Thursday 23 January 2014

Exploring Relationships with Infants and Toddlers

In my observations of infants and toddlers, I see children follow a fairly predictable path toward early peer interactions:
·         First the child feels safe in the environment. Some take longer than others. Once they understand their caregiver is close by if they need them, they feel confident to explore their surroundings. At this time it is important the adults send the message that the child can explore in their own way. The child may take a longer time to trust their own capabilities if they are used to adult led play.
·         The child explores the objects and physical structures in the environment.
·         The child begins to notice the other children in the space. They often spend time observing others them from a “safe” distance.
·         The child begins to explore the other children. This happens in a number of ways, such as: approaching others, taking objects the other child plays with, touching them, making eye contact, smiling and copying them.
The response of the caregivers at this time will influence their confidence in social situations. I demonstrate ways of supporting initial interactions and after some time, I begin to see the fruits of my labour! Children begin to problem solve when objects are taken from them and children begin to spontaneously share with other children.
The typical approach to a child taking an object is to tell the child, “No, that’s not yours, share!” Then the child will be required to give the object back. Due to the stage of a child’s development, their concept of ownership is not developed enough to understand this adult enforced idea. Their ‘take-away’ from this situation is, “Taking objects off others is ok.”, as that is essentially what the adult has demonstrated.

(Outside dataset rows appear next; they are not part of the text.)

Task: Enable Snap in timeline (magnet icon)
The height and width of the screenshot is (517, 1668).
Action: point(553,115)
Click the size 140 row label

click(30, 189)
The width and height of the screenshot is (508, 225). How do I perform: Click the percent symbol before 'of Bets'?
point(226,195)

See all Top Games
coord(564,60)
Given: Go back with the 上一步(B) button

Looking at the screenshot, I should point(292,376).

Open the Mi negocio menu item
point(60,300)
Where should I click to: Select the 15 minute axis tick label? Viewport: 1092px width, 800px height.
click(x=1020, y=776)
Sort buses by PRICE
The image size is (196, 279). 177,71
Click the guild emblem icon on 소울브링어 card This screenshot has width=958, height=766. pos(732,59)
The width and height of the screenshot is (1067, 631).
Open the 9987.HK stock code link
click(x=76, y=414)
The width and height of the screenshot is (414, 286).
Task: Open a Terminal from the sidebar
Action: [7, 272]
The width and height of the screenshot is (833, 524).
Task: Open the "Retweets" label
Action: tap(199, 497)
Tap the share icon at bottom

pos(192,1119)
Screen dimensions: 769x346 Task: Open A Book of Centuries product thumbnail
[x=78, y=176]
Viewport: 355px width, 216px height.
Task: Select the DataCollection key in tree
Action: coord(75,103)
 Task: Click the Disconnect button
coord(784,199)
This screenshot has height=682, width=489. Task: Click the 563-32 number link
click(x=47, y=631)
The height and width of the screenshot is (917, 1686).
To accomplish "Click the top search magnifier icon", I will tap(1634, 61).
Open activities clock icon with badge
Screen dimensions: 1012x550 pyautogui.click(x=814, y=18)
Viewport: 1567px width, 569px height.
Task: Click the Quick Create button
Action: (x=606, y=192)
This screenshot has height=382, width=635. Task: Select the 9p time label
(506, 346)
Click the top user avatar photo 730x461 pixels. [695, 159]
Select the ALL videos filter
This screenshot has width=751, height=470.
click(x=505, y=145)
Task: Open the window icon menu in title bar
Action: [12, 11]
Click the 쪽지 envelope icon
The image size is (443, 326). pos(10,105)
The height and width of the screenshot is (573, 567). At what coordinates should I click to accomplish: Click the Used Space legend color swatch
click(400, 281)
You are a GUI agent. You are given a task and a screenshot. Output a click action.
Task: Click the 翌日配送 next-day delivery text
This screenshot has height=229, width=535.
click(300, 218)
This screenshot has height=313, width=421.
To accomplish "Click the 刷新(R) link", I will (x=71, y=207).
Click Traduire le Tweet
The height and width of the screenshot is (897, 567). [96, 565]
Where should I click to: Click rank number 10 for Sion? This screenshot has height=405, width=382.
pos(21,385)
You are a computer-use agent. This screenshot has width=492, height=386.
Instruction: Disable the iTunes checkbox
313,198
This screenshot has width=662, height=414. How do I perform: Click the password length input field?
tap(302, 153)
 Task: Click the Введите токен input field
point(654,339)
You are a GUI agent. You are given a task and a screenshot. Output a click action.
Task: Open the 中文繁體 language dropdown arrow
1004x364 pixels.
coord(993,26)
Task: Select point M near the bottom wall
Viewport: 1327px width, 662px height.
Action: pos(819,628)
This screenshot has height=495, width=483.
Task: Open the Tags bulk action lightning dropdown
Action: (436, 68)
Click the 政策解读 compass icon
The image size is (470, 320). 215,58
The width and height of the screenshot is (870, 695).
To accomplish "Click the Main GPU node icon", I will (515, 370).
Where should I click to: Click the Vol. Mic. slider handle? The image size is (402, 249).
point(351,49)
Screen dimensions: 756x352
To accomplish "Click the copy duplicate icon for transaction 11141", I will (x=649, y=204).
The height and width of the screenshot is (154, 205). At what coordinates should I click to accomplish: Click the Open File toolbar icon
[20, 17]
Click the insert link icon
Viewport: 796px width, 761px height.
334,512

Instead, when I see children struggle, I come close slowly to ensure they are safe, and, beginning with the least intervention possible, I wait. I may offer my support by saying what I see, “You have the toy now, you don’t have it. “ I offer a voice by labelling their feelings, “You are upset, you want the toy.” I have to say, every situation is different, and sometimes I intervene more if I feel it is necessary. But with the RIE approach, I let children be the problem solvers, allowing them to see their own capabilities, instead of relying on adults to fix things for them.